_Texte fourni_
+++

Articles récents \ Île de France \ Société Roselyne Rollier : « toutes celles qui font un bout de chemin à la maison des femmes de Montreuil se transforment en combattantes »

Accueillir, écouter, soutenir et offrir un espace de réflexion aux femmes, c’est la vocation de la Maison des Femmes Thérèse Clerc, située dans la ville de Montreuil. Créée dans les années 2000, cette maison du féminisme, tenue par trois salariées et une vingtaine de bénévoles, aide les femmes à comprendre leurs droits et à s’émanciper. Il y a quelques années, elle a également mis en place une plateforme pluri-disciplinaire, unique en France, afin d’accompagner les femmes victimes de violences.

+++

_Extraits des données_
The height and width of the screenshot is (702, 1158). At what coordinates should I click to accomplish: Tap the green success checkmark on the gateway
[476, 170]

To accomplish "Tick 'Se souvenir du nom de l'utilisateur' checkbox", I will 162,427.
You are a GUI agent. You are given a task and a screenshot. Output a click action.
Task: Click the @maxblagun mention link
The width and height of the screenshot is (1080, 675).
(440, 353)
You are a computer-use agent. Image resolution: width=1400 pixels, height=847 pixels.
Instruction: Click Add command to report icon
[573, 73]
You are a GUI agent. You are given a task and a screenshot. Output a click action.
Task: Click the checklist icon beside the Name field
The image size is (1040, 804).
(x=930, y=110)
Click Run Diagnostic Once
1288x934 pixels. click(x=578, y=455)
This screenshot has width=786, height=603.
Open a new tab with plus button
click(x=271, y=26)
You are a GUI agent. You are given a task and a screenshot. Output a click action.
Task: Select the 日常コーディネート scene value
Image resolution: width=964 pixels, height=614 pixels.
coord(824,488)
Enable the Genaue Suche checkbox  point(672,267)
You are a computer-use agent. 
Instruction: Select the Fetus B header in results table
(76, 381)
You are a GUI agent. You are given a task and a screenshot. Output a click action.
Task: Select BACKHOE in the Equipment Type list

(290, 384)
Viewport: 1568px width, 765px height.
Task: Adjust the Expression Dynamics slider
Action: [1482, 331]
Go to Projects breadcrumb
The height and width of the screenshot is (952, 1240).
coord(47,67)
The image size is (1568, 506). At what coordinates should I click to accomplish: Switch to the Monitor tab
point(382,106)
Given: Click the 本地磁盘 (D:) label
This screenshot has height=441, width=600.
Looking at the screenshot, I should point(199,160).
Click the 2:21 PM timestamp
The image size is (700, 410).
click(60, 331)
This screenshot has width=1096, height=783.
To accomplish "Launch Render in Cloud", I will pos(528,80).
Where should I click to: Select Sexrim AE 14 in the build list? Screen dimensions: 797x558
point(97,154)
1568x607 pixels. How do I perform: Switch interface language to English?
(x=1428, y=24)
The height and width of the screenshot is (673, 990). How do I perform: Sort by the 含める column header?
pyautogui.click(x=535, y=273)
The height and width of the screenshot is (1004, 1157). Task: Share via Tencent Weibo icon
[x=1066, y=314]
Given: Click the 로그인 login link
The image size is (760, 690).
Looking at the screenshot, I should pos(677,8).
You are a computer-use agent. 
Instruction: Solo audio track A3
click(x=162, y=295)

+++

_Consignes_
A. D'après le texte fourni, combien de salariées tiennent la Maison des Femmes Thérèse Clerc ?
B. Relevez dans le texte fourni toutes les actions qui définissent la vocation de la Maison des Femmes Thérèse Clerc.

_Résultats finaux_
A. Trois salariées.

B.
- Accueillir
- Écouter
- Soutenir
- Offrir un espace de réflexion aux femmes